----- The records
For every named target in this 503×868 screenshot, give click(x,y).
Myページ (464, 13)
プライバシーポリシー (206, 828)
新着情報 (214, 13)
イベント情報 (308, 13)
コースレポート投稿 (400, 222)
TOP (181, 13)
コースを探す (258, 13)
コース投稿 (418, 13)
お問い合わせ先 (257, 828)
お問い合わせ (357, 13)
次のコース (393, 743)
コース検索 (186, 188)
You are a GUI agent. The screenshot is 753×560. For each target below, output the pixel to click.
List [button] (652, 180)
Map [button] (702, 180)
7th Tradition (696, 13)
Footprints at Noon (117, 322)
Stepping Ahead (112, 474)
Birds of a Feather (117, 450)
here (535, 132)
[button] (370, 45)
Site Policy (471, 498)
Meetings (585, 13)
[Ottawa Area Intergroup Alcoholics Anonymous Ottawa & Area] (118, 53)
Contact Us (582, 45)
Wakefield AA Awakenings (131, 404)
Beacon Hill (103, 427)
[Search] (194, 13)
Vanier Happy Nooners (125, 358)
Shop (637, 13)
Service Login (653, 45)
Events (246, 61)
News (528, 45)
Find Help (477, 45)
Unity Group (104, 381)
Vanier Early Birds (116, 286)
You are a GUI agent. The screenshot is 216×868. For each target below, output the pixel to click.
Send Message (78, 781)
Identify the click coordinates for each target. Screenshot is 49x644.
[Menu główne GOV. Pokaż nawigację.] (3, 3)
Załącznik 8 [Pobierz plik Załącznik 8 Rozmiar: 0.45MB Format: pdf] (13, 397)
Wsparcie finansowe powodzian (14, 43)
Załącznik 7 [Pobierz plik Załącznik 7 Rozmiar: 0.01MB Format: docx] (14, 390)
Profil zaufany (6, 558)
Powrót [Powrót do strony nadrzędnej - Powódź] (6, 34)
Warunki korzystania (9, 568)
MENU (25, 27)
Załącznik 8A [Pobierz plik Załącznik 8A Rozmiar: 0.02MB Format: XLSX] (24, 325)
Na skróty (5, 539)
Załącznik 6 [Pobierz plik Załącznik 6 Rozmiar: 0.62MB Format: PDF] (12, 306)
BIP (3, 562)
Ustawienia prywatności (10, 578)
----------
Given problem: Write out the entire listing above, copying every line without any change.

The result:
For every named target in this 503×868 screenshot, give click(x,y).
Myページ (464, 13)
プライバシーポリシー (206, 828)
新着情報 (214, 13)
イベント情報 (308, 13)
コースレポート投稿 (400, 222)
TOP (181, 13)
コースを探す (258, 13)
コース投稿 (418, 13)
お問い合わせ先 (257, 828)
お問い合わせ (357, 13)
次のコース (393, 743)
コース検索 (186, 188)
You are a GUI agent. The screenshot is 753×560. For each target below, output the pixel to click.
List [button] (652, 180)
Map [button] (702, 180)
7th Tradition (696, 13)
Footprints at Noon (117, 322)
Stepping Ahead (112, 474)
Birds of a Feather (117, 450)
here (535, 132)
[button] (370, 45)
Site Policy (471, 498)
Meetings (585, 13)
[Ottawa Area Intergroup Alcoholics Anonymous Ottawa & Area] (118, 53)
Contact Us (582, 45)
Wakefield AA Awakenings (131, 404)
Beacon Hill (103, 427)
[Search] (194, 13)
Vanier Happy Nooners (125, 358)
Shop (637, 13)
Service Login (653, 45)
Events (246, 61)
News (528, 45)
Find Help (477, 45)
Unity Group (104, 381)
Vanier Early Birds (116, 286)
You are a GUI agent. The screenshot is 216×868. For each target below, output the pixel to click.
Send Message (78, 781)
Identify the click coordinates for each target. Screenshot is 49x644.
[Menu główne GOV. Pokaż nawigację.] (3, 3)
Załącznik 8 [Pobierz plik Załącznik 8 Rozmiar: 0.45MB Format: pdf] (13, 397)
Wsparcie finansowe powodzian (14, 43)
Załącznik 7 [Pobierz plik Załącznik 7 Rozmiar: 0.01MB Format: docx] (14, 390)
Profil zaufany (6, 558)
Powrót [Powrót do strony nadrzędnej - Powódź] (6, 34)
Warunki korzystania (9, 568)
MENU (25, 27)
Załącznik 8A [Pobierz plik Załącznik 8A Rozmiar: 0.02MB Format: XLSX] (24, 325)
Na skróty (5, 539)
Załącznik 6 [Pobierz plik Załącznik 6 Rozmiar: 0.62MB Format: PDF] (12, 306)
BIP (3, 562)
Ustawienia prywatności (10, 578)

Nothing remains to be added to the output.